-- Activity --
Set down all of the records word for word.

-- Entries supplied --
Segment Open
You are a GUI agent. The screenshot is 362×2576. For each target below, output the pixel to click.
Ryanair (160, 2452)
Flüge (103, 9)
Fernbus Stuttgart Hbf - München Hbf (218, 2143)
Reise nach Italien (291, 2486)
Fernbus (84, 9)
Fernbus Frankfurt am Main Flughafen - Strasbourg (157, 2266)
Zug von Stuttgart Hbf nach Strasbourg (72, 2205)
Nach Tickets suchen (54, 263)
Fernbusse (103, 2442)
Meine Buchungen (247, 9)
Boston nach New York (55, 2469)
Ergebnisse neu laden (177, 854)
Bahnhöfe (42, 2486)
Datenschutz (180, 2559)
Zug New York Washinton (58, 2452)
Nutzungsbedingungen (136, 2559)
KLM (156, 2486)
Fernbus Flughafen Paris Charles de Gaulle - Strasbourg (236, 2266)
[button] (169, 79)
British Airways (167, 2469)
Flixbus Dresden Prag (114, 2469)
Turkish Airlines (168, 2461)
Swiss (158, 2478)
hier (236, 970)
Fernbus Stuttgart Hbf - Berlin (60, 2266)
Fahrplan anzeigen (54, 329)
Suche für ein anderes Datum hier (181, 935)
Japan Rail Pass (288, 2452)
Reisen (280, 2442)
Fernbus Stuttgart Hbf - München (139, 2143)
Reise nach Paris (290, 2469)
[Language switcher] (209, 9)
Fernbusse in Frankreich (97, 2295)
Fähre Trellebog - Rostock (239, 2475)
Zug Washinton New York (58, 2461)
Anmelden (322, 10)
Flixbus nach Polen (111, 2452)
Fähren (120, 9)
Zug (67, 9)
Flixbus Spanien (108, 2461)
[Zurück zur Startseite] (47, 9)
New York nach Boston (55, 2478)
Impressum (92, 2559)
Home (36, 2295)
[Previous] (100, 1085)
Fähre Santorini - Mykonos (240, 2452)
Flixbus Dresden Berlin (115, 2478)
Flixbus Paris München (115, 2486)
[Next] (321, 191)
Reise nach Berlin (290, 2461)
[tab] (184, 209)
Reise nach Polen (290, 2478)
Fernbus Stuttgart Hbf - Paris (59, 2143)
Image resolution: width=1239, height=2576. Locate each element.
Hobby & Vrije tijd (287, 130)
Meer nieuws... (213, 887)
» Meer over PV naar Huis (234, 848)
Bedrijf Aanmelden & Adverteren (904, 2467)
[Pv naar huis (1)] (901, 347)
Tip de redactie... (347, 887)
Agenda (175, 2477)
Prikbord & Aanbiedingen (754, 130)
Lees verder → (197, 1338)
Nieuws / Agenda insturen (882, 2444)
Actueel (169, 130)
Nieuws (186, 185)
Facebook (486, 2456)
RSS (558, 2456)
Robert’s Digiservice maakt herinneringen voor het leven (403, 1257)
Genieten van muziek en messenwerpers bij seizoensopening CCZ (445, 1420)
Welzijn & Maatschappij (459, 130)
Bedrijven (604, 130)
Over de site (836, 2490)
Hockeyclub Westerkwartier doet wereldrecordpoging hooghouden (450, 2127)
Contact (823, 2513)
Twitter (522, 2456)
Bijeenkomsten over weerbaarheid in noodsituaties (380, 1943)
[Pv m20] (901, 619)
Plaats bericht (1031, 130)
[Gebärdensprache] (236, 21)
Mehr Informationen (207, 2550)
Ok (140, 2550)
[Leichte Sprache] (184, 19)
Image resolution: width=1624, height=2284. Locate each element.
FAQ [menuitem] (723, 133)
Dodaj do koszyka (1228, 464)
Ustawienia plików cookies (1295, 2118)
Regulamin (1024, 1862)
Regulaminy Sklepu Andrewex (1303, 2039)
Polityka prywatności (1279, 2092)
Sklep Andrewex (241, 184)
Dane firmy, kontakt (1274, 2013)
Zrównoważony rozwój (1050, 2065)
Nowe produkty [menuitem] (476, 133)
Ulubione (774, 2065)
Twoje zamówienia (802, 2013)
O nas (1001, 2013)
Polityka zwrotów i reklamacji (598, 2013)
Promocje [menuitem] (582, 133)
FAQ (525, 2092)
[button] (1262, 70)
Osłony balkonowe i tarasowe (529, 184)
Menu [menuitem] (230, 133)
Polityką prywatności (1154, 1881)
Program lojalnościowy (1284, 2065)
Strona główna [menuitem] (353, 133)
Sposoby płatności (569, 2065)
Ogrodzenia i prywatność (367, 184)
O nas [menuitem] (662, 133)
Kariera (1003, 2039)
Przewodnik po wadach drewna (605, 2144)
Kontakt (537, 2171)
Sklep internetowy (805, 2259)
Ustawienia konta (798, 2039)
Segment Closed
-- Answer to the exercise --
You are a GUI agent. The screenshot is 362×2576. For each target below, output the pixel to click.
Ryanair (160, 2452)
Flüge (103, 9)
Fernbus Stuttgart Hbf - München Hbf (218, 2143)
Reise nach Italien (291, 2486)
Fernbus (84, 9)
Fernbus Frankfurt am Main Flughafen - Strasbourg (157, 2266)
Zug von Stuttgart Hbf nach Strasbourg (72, 2205)
Nach Tickets suchen (54, 263)
Fernbusse (103, 2442)
Meine Buchungen (247, 9)
Boston nach New York (55, 2469)
Ergebnisse neu laden (177, 854)
Bahnhöfe (42, 2486)
Datenschutz (180, 2559)
Zug New York Washinton (58, 2452)
Nutzungsbedingungen (136, 2559)
KLM (156, 2486)
Fernbus Flughafen Paris Charles de Gaulle - Strasbourg (236, 2266)
[button] (169, 79)
British Airways (167, 2469)
Flixbus Dresden Prag (114, 2469)
Turkish Airlines (168, 2461)
Swiss (158, 2478)
hier (236, 970)
Fernbus Stuttgart Hbf - Berlin (60, 2266)
Fahrplan anzeigen (54, 329)
Suche für ein anderes Datum hier (181, 935)
Japan Rail Pass (288, 2452)
Reisen (280, 2442)
Fernbus Stuttgart Hbf - München (139, 2143)
Reise nach Paris (290, 2469)
[Language switcher] (209, 9)
Fernbusse in Frankreich (97, 2295)
Fähre Trellebog - Rostock (239, 2475)
Zug Washinton New York (58, 2461)
Anmelden (322, 10)
Flixbus nach Polen (111, 2452)
Fähren (120, 9)
Zug (67, 9)
Flixbus Spanien (108, 2461)
[Zurück zur Startseite] (47, 9)
New York nach Boston (55, 2478)
Impressum (92, 2559)
Home (36, 2295)
[Previous] (100, 1085)
Fähre Santorini - Mykonos (240, 2452)
Flixbus Dresden Berlin (115, 2478)
Flixbus Paris München (115, 2486)
[Next] (321, 191)
Reise nach Berlin (290, 2461)
[tab] (184, 209)
Reise nach Polen (290, 2478)
Fernbus Stuttgart Hbf - Paris (59, 2143)
Image resolution: width=1239, height=2576. Locate each element.
Hobby & Vrije tijd (287, 130)
Meer nieuws... (213, 887)
» Meer over PV naar Huis (234, 848)
Bedrijf Aanmelden & Adverteren (904, 2467)
[Pv naar huis (1)] (901, 347)
Tip de redactie... (347, 887)
Agenda (175, 2477)
Prikbord & Aanbiedingen (754, 130)
Lees verder → (197, 1338)
Nieuws / Agenda insturen (882, 2444)
Actueel (169, 130)
Nieuws (186, 185)
Facebook (486, 2456)
RSS (558, 2456)
Robert’s Digiservice maakt herinneringen voor het leven (403, 1257)
Genieten van muziek en messenwerpers bij seizoensopening CCZ (445, 1420)
Welzijn & Maatschappij (459, 130)
Bedrijven (604, 130)
Over de site (836, 2490)
Hockeyclub Westerkwartier doet wereldrecordpoging hooghouden (450, 2127)
Contact (823, 2513)
Twitter (522, 2456)
Bijeenkomsten over weerbaarheid in noodsituaties (380, 1943)
[Pv m20] (901, 619)
Plaats bericht (1031, 130)
[Gebärdensprache] (236, 21)
Mehr Informationen (207, 2550)
Ok (140, 2550)
[Leichte Sprache] (184, 19)
Image resolution: width=1624, height=2284. Locate each element.
FAQ [menuitem] (723, 133)
Dodaj do koszyka (1228, 464)
Ustawienia plików cookies (1295, 2118)
Regulamin (1024, 1862)
Regulaminy Sklepu Andrewex (1303, 2039)
Polityka prywatności (1279, 2092)
Sklep Andrewex (241, 184)
Dane firmy, kontakt (1274, 2013)
Zrównoważony rozwój (1050, 2065)
Nowe produkty [menuitem] (476, 133)
Ulubione (774, 2065)
Twoje zamówienia (802, 2013)
O nas (1001, 2013)
Polityka zwrotów i reklamacji (598, 2013)
Promocje [menuitem] (582, 133)
FAQ (525, 2092)
[button] (1262, 70)
Osłony balkonowe i tarasowe (529, 184)
Menu [menuitem] (230, 133)
Polityką prywatności (1154, 1881)
Program lojalnościowy (1284, 2065)
Strona główna [menuitem] (353, 133)
Sposoby płatności (569, 2065)
Ogrodzenia i prywatność (367, 184)
O nas [menuitem] (662, 133)
Kariera (1003, 2039)
Przewodnik po wadach drewna (605, 2144)
Kontakt (537, 2171)
Sklep internetowy (805, 2259)
Ustawienia konta (798, 2039)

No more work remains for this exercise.